* Prompt *
Copy every record exactly.

[Records contained in a dataset]

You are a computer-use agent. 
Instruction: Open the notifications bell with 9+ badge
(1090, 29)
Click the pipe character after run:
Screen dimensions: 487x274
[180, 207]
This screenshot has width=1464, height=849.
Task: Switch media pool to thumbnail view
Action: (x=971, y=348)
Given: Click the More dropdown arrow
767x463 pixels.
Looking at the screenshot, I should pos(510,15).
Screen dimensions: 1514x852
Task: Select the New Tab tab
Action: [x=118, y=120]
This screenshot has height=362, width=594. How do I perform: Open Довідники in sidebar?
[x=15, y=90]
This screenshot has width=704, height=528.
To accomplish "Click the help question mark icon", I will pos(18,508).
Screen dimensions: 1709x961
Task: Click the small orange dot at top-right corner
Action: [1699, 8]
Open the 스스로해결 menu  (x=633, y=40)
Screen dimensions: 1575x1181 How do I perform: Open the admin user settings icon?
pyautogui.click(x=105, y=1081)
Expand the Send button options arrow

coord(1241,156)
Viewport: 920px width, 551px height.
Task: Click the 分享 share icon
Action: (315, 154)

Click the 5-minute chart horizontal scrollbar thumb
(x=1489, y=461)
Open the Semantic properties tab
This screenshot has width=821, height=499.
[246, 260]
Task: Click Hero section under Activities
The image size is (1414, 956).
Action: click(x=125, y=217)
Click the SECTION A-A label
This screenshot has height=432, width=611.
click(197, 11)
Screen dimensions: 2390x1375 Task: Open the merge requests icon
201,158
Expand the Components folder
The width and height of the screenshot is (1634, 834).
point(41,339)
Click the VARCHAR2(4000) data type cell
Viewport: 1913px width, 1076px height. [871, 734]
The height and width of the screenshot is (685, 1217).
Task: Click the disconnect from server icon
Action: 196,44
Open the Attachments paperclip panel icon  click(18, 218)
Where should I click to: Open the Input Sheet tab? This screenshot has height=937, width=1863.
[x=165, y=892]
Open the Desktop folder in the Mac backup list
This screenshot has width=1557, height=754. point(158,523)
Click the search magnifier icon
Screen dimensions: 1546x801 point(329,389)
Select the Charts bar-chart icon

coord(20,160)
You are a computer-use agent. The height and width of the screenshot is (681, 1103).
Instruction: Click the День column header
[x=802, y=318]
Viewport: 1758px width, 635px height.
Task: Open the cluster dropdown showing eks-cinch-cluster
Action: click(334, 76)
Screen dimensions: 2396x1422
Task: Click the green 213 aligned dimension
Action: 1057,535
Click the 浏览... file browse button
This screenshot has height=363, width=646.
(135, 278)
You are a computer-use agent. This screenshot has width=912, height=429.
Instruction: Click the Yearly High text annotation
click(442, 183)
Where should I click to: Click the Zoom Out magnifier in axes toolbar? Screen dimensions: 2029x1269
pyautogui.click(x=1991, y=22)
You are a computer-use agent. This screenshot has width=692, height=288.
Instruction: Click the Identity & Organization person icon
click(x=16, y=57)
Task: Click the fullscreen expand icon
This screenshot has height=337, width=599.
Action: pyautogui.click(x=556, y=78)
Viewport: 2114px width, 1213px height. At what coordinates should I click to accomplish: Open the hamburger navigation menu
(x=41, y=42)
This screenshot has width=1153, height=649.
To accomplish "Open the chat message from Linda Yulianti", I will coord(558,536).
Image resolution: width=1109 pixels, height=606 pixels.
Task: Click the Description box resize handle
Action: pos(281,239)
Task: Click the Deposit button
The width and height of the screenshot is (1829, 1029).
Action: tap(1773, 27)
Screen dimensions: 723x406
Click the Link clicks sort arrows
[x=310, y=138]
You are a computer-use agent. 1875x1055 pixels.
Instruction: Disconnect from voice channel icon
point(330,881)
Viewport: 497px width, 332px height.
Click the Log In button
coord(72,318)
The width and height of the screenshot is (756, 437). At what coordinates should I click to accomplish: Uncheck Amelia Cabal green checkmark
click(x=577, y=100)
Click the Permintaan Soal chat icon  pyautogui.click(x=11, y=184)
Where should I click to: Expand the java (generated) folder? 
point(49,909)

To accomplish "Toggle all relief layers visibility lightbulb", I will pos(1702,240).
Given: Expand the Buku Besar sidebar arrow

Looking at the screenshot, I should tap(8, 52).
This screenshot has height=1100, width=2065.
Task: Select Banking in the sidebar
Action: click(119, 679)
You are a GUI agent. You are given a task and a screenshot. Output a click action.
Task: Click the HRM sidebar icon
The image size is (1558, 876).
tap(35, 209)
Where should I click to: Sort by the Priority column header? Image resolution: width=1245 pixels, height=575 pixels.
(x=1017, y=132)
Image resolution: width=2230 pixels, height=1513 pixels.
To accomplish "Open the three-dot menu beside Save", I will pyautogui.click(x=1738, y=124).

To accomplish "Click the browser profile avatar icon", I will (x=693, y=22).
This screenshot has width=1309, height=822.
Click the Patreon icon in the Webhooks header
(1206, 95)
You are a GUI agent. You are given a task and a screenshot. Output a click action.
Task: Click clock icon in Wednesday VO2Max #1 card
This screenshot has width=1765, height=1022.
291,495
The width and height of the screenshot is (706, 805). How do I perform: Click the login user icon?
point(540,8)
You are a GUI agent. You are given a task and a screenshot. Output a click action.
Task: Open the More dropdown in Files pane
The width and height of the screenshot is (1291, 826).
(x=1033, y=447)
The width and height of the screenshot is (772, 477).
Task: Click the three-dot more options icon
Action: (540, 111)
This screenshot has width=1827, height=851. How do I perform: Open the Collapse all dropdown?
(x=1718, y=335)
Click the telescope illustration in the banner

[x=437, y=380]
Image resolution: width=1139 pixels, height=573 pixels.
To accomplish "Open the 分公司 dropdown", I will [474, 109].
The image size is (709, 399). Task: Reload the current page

* Exercise answer *
You are a computer-use agent. 
Instruction: Open the notifications bell with 9+ badge
(1090, 29)
Click the pipe character after run:
Screen dimensions: 487x274
[180, 207]
This screenshot has width=1464, height=849.
Task: Switch media pool to thumbnail view
Action: (x=971, y=348)
Given: Click the More dropdown arrow
767x463 pixels.
Looking at the screenshot, I should pos(510,15).
Screen dimensions: 1514x852
Task: Select the New Tab tab
Action: [x=118, y=120]
This screenshot has height=362, width=594. How do I perform: Open Довідники in sidebar?
[x=15, y=90]
This screenshot has width=704, height=528.
To accomplish "Click the help question mark icon", I will pos(18,508).
Screen dimensions: 1709x961
Task: Click the small orange dot at top-right corner
Action: [1699, 8]
Open the 스스로해결 menu  (x=633, y=40)
Screen dimensions: 1575x1181 How do I perform: Open the admin user settings icon?
pyautogui.click(x=105, y=1081)
Expand the Send button options arrow

coord(1241,156)
Viewport: 920px width, 551px height.
Task: Click the 分享 share icon
Action: (315, 154)

Click the 5-minute chart horizontal scrollbar thumb
(x=1489, y=461)
Open the Semantic properties tab
This screenshot has width=821, height=499.
[246, 260]
Task: Click Hero section under Activities
The image size is (1414, 956).
Action: click(x=125, y=217)
Click the SECTION A-A label
This screenshot has height=432, width=611.
click(197, 11)
Screen dimensions: 2390x1375 Task: Open the merge requests icon
201,158
Expand the Components folder
The width and height of the screenshot is (1634, 834).
point(41,339)
Click the VARCHAR2(4000) data type cell
Viewport: 1913px width, 1076px height. [871, 734]
The height and width of the screenshot is (685, 1217).
Task: Click the disconnect from server icon
Action: 196,44
Open the Attachments paperclip panel icon  click(18, 218)
Where should I click to: Open the Input Sheet tab? This screenshot has height=937, width=1863.
[x=165, y=892]
Open the Desktop folder in the Mac backup list
This screenshot has width=1557, height=754. point(158,523)
Click the search magnifier icon
Screen dimensions: 1546x801 point(329,389)
Select the Charts bar-chart icon

coord(20,160)
You are a computer-use agent. The height and width of the screenshot is (681, 1103).
Instruction: Click the День column header
[x=802, y=318]
Viewport: 1758px width, 635px height.
Task: Open the cluster dropdown showing eks-cinch-cluster
Action: click(334, 76)
Screen dimensions: 2396x1422
Task: Click the green 213 aligned dimension
Action: 1057,535
Click the 浏览... file browse button
This screenshot has height=363, width=646.
(135, 278)
You are a computer-use agent. This screenshot has width=912, height=429.
Instruction: Click the Yearly High text annotation
click(442, 183)
Where should I click to: Click the Zoom Out magnifier in axes toolbar? Screen dimensions: 2029x1269
pyautogui.click(x=1991, y=22)
You are a computer-use agent. This screenshot has width=692, height=288.
Instruction: Click the Identity & Organization person icon
click(x=16, y=57)
Task: Click the fullscreen expand icon
This screenshot has height=337, width=599.
Action: pyautogui.click(x=556, y=78)
Viewport: 2114px width, 1213px height. At what coordinates should I click to accomplish: Open the hamburger navigation menu
(x=41, y=42)
This screenshot has width=1153, height=649.
To accomplish "Open the chat message from Linda Yulianti", I will coord(558,536).
Image resolution: width=1109 pixels, height=606 pixels.
Task: Click the Description box resize handle
Action: pos(281,239)
Task: Click the Deposit button
The width and height of the screenshot is (1829, 1029).
Action: tap(1773, 27)
Screen dimensions: 723x406
Click the Link clicks sort arrows
[x=310, y=138]
You are a computer-use agent. 1875x1055 pixels.
Instruction: Disconnect from voice channel icon
point(330,881)
Viewport: 497px width, 332px height.
Click the Log In button
coord(72,318)
The width and height of the screenshot is (756, 437). At what coordinates should I click to accomplish: Uncheck Amelia Cabal green checkmark
click(x=577, y=100)
Click the Permintaan Soal chat icon  pyautogui.click(x=11, y=184)
Where should I click to: Expand the java (generated) folder? 
point(49,909)

To accomplish "Toggle all relief layers visibility lightbulb", I will pos(1702,240).
Given: Expand the Buku Besar sidebar arrow

Looking at the screenshot, I should tap(8, 52).
This screenshot has height=1100, width=2065.
Task: Select Banking in the sidebar
Action: click(119, 679)
You are a GUI agent. You are given a task and a screenshot. Output a click action.
Task: Click the HRM sidebar icon
The image size is (1558, 876).
tap(35, 209)
Where should I click to: Sort by the Priority column header? Image resolution: width=1245 pixels, height=575 pixels.
(x=1017, y=132)
Image resolution: width=2230 pixels, height=1513 pixels.
To accomplish "Open the three-dot menu beside Save", I will pyautogui.click(x=1738, y=124).

To accomplish "Click the browser profile avatar icon", I will (x=693, y=22).
This screenshot has width=1309, height=822.
Click the Patreon icon in the Webhooks header
(1206, 95)
You are a GUI agent. You are given a task and a screenshot. Output a click action.
Task: Click clock icon in Wednesday VO2Max #1 card
This screenshot has width=1765, height=1022.
291,495
The width and height of the screenshot is (706, 805). How do I perform: Click the login user icon?
point(540,8)
You are a GUI agent. You are given a task and a screenshot. Output a click action.
Task: Open the More dropdown in Files pane
The width and height of the screenshot is (1291, 826).
(x=1033, y=447)
The width and height of the screenshot is (772, 477).
Task: Click the three-dot more options icon
Action: (540, 111)
This screenshot has width=1827, height=851. How do I perform: Open the Collapse all dropdown?
(x=1718, y=335)
Click the telescope illustration in the banner

[x=437, y=380]
Image resolution: width=1139 pixels, height=573 pixels.
To accomplish "Open the 分公司 dropdown", I will [474, 109].
The image size is (709, 399). Task: Reload the current page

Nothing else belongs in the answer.